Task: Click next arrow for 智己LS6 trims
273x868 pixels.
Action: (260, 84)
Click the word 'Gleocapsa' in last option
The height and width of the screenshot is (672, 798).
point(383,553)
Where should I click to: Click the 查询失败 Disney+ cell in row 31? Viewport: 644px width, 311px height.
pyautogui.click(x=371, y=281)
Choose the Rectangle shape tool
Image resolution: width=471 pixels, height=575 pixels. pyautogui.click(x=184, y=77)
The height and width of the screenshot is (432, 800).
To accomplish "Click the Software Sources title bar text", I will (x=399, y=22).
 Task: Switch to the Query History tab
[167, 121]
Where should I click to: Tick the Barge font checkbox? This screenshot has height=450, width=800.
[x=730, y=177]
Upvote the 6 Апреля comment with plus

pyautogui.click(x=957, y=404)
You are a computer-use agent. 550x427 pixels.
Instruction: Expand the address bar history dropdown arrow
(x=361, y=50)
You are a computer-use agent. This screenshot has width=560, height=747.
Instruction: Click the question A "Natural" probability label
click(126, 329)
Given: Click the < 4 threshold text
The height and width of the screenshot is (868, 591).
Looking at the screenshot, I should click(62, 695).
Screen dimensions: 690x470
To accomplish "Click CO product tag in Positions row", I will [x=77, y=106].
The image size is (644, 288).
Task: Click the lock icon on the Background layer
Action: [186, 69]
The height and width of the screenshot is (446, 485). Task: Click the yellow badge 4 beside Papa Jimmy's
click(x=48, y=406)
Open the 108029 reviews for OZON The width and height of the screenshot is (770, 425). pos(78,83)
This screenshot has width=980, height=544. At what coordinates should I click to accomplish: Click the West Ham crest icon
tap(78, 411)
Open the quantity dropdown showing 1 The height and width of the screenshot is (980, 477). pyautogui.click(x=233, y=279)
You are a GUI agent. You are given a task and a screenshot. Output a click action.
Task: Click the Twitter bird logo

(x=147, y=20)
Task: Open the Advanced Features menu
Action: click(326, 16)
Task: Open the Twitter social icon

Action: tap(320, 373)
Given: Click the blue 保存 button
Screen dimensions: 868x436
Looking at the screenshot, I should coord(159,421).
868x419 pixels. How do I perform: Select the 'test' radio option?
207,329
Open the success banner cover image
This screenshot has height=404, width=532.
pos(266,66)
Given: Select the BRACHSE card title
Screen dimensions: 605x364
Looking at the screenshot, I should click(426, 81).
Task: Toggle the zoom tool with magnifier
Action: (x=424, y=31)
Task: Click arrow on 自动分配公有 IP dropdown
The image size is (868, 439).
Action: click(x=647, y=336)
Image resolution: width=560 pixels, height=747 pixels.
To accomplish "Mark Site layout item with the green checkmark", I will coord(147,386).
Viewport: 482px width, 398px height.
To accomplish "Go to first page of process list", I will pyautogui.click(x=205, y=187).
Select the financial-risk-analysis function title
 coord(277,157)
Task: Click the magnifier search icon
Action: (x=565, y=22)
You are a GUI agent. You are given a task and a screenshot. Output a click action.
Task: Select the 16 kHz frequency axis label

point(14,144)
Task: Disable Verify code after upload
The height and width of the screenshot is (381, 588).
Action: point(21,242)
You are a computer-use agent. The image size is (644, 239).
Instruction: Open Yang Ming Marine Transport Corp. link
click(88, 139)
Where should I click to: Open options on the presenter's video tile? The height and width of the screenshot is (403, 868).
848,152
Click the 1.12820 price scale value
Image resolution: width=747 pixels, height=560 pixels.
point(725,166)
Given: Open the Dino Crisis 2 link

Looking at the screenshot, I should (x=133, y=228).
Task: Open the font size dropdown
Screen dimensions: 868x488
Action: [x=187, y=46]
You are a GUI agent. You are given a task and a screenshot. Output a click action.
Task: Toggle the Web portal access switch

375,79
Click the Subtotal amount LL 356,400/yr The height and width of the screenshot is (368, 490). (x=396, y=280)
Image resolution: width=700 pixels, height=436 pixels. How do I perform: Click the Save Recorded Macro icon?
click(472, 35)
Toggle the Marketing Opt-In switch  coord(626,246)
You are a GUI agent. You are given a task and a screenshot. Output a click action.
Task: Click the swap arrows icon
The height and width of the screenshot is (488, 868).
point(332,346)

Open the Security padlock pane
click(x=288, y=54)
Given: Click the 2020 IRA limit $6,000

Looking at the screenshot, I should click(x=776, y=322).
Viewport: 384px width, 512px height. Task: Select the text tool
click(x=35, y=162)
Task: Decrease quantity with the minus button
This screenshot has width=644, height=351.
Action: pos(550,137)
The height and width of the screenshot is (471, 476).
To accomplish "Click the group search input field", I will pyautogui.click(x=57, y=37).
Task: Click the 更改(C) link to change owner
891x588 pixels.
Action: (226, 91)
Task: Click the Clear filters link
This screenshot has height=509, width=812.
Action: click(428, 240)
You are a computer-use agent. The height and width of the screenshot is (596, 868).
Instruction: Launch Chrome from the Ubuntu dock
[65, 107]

┄┄┄┄┄┄┄┄┄┄┄┄┄┄┄┄┄┄┄┄

[YOUR OBJECTIVE] In the listing above, how many lines include the string "computer"? Reply with the number alone.

[RESULT OF THIS TASK] 4